OBJETIVO DO TRABALHO:
Analisar os escrachos que o Levante promoveu em 2012, identificando as suas decorrências sociopolíticas, e as reações do Estado Brasileiro no que tange à consolidação e efetivação do Direito à Memória e à Verdade. Provocar, também, uma disputa ideológica em torno do assunto, a partir de concepções contra hegemônicas e que propiciem um conhecimento de validade social e não só acadêmica.
MÉTODOS:
Para aprofundar o estudo sobre o período de exceção e seus desdobramentos, foi realizada vasta revisão bibliográfica, que envolveu desde os clássicos, às mais novas publicações decorrentes das movimentações da sociedade civil organizada. Ademais, a legislação da época foi consultada, como a Lei de Segurança Nacional, Lei de Imprensa, Lei de Anistia, e as novas leis que instituíram a Comissão Nacional da Verdade e a Comissão Especial de Mortos e Desaparecidos.

Enunciado - No trecho sobre os escrachos do Levante, explique em uma a três frases por que foi feita uma vasta revisão bibliográfica.

Registros de dados salvos -
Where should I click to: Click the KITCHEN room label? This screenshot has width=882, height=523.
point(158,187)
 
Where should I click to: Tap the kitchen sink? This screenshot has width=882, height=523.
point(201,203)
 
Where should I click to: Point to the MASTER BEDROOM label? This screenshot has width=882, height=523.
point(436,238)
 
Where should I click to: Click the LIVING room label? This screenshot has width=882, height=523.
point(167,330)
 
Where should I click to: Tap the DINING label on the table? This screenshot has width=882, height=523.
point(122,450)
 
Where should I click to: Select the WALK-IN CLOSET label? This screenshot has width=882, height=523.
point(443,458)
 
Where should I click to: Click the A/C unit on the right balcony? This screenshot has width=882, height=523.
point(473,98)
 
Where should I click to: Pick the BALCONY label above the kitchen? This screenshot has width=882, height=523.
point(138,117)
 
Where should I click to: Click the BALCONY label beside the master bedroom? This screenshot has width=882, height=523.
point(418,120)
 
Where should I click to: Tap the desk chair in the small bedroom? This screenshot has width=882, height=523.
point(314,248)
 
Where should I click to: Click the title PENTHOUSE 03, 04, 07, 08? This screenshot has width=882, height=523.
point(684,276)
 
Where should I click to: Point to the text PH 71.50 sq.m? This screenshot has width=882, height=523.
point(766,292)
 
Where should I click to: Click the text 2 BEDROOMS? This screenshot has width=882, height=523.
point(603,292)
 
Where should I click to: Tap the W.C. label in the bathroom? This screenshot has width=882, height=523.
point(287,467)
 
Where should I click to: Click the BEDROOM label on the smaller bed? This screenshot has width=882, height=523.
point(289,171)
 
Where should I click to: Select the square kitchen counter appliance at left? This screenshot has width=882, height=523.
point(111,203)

Resultado - A vasta revisão bibliográfica foi feita para aprofundar o estudo sobre o período de exceção e seus desdobramentos. Ela incluiu desde os clássicos até as publicações mais novas, que surgiram das movimentações da sociedade civil organizada.